### AIM OF THE EXERCISE
Can you recast all of the material below as a Markdown table with the columns Row and Line, giving each nonblank line its own numbered row and leaving out the blank lines?

### SUPPLIED ENTRIES
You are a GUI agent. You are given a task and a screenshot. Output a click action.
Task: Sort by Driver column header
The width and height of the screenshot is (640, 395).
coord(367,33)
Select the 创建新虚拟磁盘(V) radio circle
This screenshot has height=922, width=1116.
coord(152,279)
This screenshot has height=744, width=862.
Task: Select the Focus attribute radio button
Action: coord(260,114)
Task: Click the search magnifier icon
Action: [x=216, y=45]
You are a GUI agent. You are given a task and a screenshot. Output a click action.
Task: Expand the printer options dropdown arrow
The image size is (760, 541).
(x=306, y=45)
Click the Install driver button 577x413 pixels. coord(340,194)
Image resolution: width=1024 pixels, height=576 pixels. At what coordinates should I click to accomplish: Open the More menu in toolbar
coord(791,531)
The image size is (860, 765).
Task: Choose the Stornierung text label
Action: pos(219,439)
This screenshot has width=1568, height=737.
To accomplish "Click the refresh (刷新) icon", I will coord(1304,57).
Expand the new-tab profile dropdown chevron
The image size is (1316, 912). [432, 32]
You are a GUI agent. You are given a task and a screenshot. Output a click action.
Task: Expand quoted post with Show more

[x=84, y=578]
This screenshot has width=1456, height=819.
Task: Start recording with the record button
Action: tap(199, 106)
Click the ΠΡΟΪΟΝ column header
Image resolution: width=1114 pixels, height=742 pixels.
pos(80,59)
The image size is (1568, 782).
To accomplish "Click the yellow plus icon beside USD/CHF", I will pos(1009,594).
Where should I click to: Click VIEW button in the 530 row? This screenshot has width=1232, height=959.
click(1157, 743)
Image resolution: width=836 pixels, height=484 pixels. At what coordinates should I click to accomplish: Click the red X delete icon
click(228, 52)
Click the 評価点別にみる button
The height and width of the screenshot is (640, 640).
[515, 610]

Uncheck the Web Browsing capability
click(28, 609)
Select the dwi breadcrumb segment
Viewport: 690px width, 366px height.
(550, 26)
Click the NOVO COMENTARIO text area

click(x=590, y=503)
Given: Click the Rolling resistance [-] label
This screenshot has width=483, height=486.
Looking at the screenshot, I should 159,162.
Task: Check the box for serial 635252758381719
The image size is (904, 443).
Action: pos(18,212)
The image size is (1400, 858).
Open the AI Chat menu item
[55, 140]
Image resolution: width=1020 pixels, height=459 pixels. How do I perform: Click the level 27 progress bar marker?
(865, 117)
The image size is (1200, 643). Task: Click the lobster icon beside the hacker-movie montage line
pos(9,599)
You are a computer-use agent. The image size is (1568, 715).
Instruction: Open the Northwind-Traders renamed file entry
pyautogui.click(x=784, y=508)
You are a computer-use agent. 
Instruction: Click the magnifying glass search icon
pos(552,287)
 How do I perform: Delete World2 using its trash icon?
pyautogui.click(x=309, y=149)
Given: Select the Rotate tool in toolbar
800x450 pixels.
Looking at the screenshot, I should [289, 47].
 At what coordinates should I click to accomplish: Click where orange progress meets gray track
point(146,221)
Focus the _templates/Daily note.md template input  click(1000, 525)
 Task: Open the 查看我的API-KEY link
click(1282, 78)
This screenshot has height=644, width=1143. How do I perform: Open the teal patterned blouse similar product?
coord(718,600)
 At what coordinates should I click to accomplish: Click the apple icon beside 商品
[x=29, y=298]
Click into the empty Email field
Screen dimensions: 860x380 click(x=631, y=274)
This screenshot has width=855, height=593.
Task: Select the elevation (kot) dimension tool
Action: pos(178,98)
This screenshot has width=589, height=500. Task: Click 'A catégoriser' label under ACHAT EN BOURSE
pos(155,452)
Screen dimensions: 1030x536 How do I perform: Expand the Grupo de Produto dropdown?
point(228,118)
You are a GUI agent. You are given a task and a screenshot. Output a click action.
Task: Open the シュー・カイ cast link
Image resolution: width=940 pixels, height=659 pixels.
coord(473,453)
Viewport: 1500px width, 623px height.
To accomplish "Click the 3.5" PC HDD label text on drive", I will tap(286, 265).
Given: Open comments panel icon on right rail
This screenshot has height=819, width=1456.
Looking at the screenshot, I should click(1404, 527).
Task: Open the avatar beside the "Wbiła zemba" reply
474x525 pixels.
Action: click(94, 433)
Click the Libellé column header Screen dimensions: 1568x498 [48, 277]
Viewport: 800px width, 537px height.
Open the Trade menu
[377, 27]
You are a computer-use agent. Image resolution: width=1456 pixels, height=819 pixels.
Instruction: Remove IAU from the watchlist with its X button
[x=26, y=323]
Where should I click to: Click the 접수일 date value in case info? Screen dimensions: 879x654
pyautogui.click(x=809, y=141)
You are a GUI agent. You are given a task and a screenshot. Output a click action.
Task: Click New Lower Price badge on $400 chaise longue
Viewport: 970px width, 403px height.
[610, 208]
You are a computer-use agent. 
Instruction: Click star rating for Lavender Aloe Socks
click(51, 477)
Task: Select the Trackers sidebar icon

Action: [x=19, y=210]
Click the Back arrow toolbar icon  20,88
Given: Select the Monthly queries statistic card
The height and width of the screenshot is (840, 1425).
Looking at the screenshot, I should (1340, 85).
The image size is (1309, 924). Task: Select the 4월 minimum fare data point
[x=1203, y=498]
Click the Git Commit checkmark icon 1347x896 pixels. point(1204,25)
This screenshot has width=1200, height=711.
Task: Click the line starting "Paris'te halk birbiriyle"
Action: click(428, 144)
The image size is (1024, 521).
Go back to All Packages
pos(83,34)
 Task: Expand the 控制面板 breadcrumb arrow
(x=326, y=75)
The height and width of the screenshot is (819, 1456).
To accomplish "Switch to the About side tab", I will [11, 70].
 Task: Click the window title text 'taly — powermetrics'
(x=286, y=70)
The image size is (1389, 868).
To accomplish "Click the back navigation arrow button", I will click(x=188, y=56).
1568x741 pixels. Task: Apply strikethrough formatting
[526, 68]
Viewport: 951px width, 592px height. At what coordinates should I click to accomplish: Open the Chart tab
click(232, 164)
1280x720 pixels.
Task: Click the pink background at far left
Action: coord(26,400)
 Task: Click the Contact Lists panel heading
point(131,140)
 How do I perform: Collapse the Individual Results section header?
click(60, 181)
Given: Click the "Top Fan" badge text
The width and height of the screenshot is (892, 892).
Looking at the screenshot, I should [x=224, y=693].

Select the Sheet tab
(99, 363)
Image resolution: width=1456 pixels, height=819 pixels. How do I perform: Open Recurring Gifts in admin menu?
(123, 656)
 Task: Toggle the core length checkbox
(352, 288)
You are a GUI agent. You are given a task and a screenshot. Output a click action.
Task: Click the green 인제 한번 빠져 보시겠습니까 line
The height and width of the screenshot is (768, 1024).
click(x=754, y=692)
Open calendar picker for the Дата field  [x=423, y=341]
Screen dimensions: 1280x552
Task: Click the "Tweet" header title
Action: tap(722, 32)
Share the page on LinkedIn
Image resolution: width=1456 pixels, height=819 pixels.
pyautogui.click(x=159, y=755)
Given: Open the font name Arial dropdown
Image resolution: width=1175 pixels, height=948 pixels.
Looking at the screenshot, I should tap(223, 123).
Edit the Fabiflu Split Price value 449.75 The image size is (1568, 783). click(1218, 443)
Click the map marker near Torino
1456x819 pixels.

### RESPONSE FOR THIS EXERCISE
| Row | Line |
|---|---|
| 1 | You are a GUI agent. You are given a task and a screenshot. Output a click action. |
| 2 | Task: Sort by Driver column header |
| 3 | The width and height of the screenshot is (640, 395). |
| 4 | coord(367,33) |
| 5 | Select the 创建新虚拟磁盘(V) radio circle |
| 6 | This screenshot has height=922, width=1116. |
| 7 | coord(152,279) |
| 8 | This screenshot has height=744, width=862. |
| 9 | Task: Select the Focus attribute radio button |
| 10 | Action: coord(260,114) |
| 11 | Task: Click the search magnifier icon |
| 12 | Action: [x=216, y=45] |
| 13 | You are a GUI agent. You are given a task and a screenshot. Output a click action. |
| 14 | Task: Expand the printer options dropdown arrow |
| 15 | The image size is (760, 541). |
| 16 | (x=306, y=45) |
| 17 | Click the Install driver button 577x413 pixels. coord(340,194) |
| 18 | Image resolution: width=1024 pixels, height=576 pixels. At what coordinates should I click to accomplish: Open the More menu in toolbar |
| 19 | coord(791,531) |
| 20 | The image size is (860, 765). |
| 21 | Task: Choose the Stornierung text label |
| 22 | Action: pos(219,439) |
| 23 | This screenshot has width=1568, height=737. |
| 24 | To accomplish "Click the refresh (刷新) icon", I will coord(1304,57). |
| 25 | Expand the new-tab profile dropdown chevron |
| 26 | The image size is (1316, 912). [432, 32] |
| 27 | You are a GUI agent. You are given a task and a screenshot. Output a click action. |
| 28 | Task: Expand quoted post with Show more |
| 29 | [x=84, y=578] |
| 30 | This screenshot has width=1456, height=819. |
| 31 | Task: Start recording with the record button |
| 32 | Action: tap(199, 106) |
| 33 | Click the ΠΡΟΪΟΝ column header |
| 34 | Image resolution: width=1114 pixels, height=742 pixels. |
| 35 | pos(80,59) |
| 36 | The image size is (1568, 782). |
| 37 | To accomplish "Click the yellow plus icon beside USD/CHF", I will pos(1009,594). |
| 38 | Where should I click to: Click VIEW button in the 530 row? This screenshot has width=1232, height=959. |
| 39 | click(1157, 743) |
| 40 | Image resolution: width=836 pixels, height=484 pixels. At what coordinates should I click to accomplish: Click the red X delete icon |
| 41 | click(228, 52) |
| 42 | Click the 評価点別にみる button |
| 43 | The height and width of the screenshot is (640, 640). |
| 44 | [515, 610] |
| 45 | Uncheck the Web Browsing capability |
| 46 | click(28, 609) |
| 47 | Select the dwi breadcrumb segment |
| 48 | Viewport: 690px width, 366px height. |
| 49 | (550, 26) |
| 50 | Click the NOVO COMENTARIO text area |
| 51 | click(x=590, y=503) |
| 52 | Given: Click the Rolling resistance [-] label |
| 53 | This screenshot has width=483, height=486. |
| 54 | Looking at the screenshot, I should 159,162. |
| 55 | Task: Check the box for serial 635252758381719 |
| 56 | The image size is (904, 443). |
| 57 | Action: pos(18,212) |
| 58 | The image size is (1400, 858). |
| 59 | Open the AI Chat menu item |
| 60 | [55, 140] |
| 61 | Image resolution: width=1020 pixels, height=459 pixels. How do I perform: Click the level 27 progress bar marker? |
| 62 | (865, 117) |
| 63 | The image size is (1200, 643). Task: Click the lobster icon beside the hacker-movie montage line |
| 64 | pos(9,599) |
| 65 | You are a computer-use agent. The image size is (1568, 715). |
| 66 | Instruction: Open the Northwind-Traders renamed file entry |
| 67 | pyautogui.click(x=784, y=508) |
| 68 | You are a computer-use agent.  |
| 69 | Instruction: Click the magnifying glass search icon |
| 70 | pos(552,287) |
| 71 |  How do I perform: Delete World2 using its trash icon? |
| 72 | pyautogui.click(x=309, y=149) |
| 73 | Given: Select the Rotate tool in toolbar |
| 74 | 800x450 pixels. |
| 75 | Looking at the screenshot, I should [289, 47]. |
| 76 |  At what coordinates should I click to accomplish: Click where orange progress meets gray track |
| 77 | point(146,221) |
| 78 | Focus the _templates/Daily note.md template input  click(1000, 525) |
| 79 |  Task: Open the 查看我的API-KEY link |
| 80 | click(1282, 78) |
| 81 | This screenshot has height=644, width=1143. How do I perform: Open the teal patterned blouse similar product? |
| 82 | coord(718,600) |
| 83 |  At what coordinates should I click to accomplish: Click the apple icon beside 商品 |
| 84 | [x=29, y=298] |
| 85 | Click into the empty Email field |
| 86 | Screen dimensions: 860x380 click(x=631, y=274) |
| 87 | This screenshot has width=855, height=593. |
| 88 | Task: Select the elevation (kot) dimension tool |
| 89 | Action: pos(178,98) |
| 90 | This screenshot has width=589, height=500. Task: Click 'A catégoriser' label under ACHAT EN BOURSE |
| 91 | pos(155,452) |
| 92 | Screen dimensions: 1030x536 How do I perform: Expand the Grupo de Produto dropdown? |
| 93 | point(228,118) |
| 94 | You are a GUI agent. You are given a task and a screenshot. Output a click action. |
| 95 | Task: Open the シュー・カイ cast link |
| 96 | Image resolution: width=940 pixels, height=659 pixels. |
| 97 | coord(473,453) |
| 98 | Viewport: 1500px width, 623px height. |
| 99 | To accomplish "Click the 3.5" PC HDD label text on drive", I will tap(286, 265). |
| 100 | Given: Open comments panel icon on right rail |
| 101 | This screenshot has height=819, width=1456. |
| 102 | Looking at the screenshot, I should click(1404, 527). |
| 103 | Task: Open the avatar beside the "Wbiła zemba" reply |
| 104 | 474x525 pixels. |
| 105 | Action: click(94, 433) |
| 106 | Click the Libellé column header Screen dimensions: 1568x498 [48, 277] |
| 107 | Viewport: 800px width, 537px height. |
| 108 | Open the Trade menu |
| 109 | [377, 27] |
| 110 | You are a computer-use agent. Image resolution: width=1456 pixels, height=819 pixels. |
| 111 | Instruction: Remove IAU from the watchlist with its X button |
| 112 | [x=26, y=323] |
| 113 | Where should I click to: Click the 접수일 date value in case info? Screen dimensions: 879x654 |
| 114 | pyautogui.click(x=809, y=141) |
| 115 | You are a GUI agent. You are given a task and a screenshot. Output a click action. |
| 116 | Task: Click New Lower Price badge on $400 chaise longue |
| 117 | Viewport: 970px width, 403px height. |
| 118 | [610, 208] |
| 119 | You are a computer-use agent.  |
| 120 | Instruction: Click star rating for Lavender Aloe Socks |
| 121 | click(51, 477) |
| 122 | Task: Select the Trackers sidebar icon |
| 123 | Action: [x=19, y=210] |
| 124 | Click the Back arrow toolbar icon  20,88 |
| 125 | Given: Select the Monthly queries statistic card |
| 126 | The height and width of the screenshot is (840, 1425). |
| 127 | Looking at the screenshot, I should (1340, 85). |
| 128 | The image size is (1309, 924). Task: Select the 4월 minimum fare data point |
| 129 | [x=1203, y=498] |
| 130 | Click the Git Commit checkmark icon 1347x896 pixels. point(1204,25) |
| 131 | This screenshot has width=1200, height=711. |
| 132 | Task: Click the line starting "Paris'te halk birbiriyle" |
| 133 | Action: click(428, 144) |
| 134 | The image size is (1024, 521). |
| 135 | Go back to All Packages |
| 136 | pos(83,34) |
| 137 |  Task: Expand the 控制面板 breadcrumb arrow |
| 138 | (x=326, y=75) |
| 139 | The height and width of the screenshot is (819, 1456). |
| 140 | To accomplish "Switch to the About side tab", I will [11, 70]. |
| 141 |  Task: Click the window title text 'taly — powermetrics' |
| 142 | (x=286, y=70) |
| 143 | The image size is (1389, 868). |
| 144 | To accomplish "Click the back navigation arrow button", I will click(x=188, y=56). |
| 145 | 1568x741 pixels. Task: Apply strikethrough formatting |
| 146 | [526, 68] |
| 147 | Viewport: 951px width, 592px height. At what coordinates should I click to accomplish: Open the Chart tab |
| 148 | click(232, 164) |
| 149 | 1280x720 pixels. |
| 150 | Task: Click the pink background at far left |
| 151 | Action: coord(26,400) |
| 152 |  Task: Click the Contact Lists panel heading |
| 153 | point(131,140) |
| 154 |  How do I perform: Collapse the Individual Results section header? |
| 155 | click(60, 181) |
| 156 | Given: Click the "Top Fan" badge text |
| 157 | The width and height of the screenshot is (892, 892). |
| 158 | Looking at the screenshot, I should [x=224, y=693]. |
| 159 | Select the Sheet tab |
| 160 | (99, 363) |
| 161 | Image resolution: width=1456 pixels, height=819 pixels. How do I perform: Open Recurring Gifts in admin menu? |
| 162 | (123, 656) |
| 163 |  Task: Toggle the core length checkbox |
| 164 | (352, 288) |
| 165 | You are a GUI agent. You are given a task and a screenshot. Output a click action. |
| 166 | Task: Click the green 인제 한번 빠져 보시겠습니까 line |
| 167 | The height and width of the screenshot is (768, 1024). |
| 168 | click(x=754, y=692) |
| 169 | Open calendar picker for the Дата field  [x=423, y=341] |
| 170 | Screen dimensions: 1280x552 |
| 171 | Task: Click the "Tweet" header title |
| 172 | Action: tap(722, 32) |
| 173 | Share the page on LinkedIn |
| 174 | Image resolution: width=1456 pixels, height=819 pixels. |
| 175 | pyautogui.click(x=159, y=755) |
| 176 | Given: Open the font name Arial dropdown |
| 177 | Image resolution: width=1175 pixels, height=948 pixels. |
| 178 | Looking at the screenshot, I should tap(223, 123). |
| 179 | Edit the Fabiflu Split Price value 449.75 The image size is (1568, 783). click(1218, 443) |
| 180 | Click the map marker near Torino |
| 181 | 1456x819 pixels. |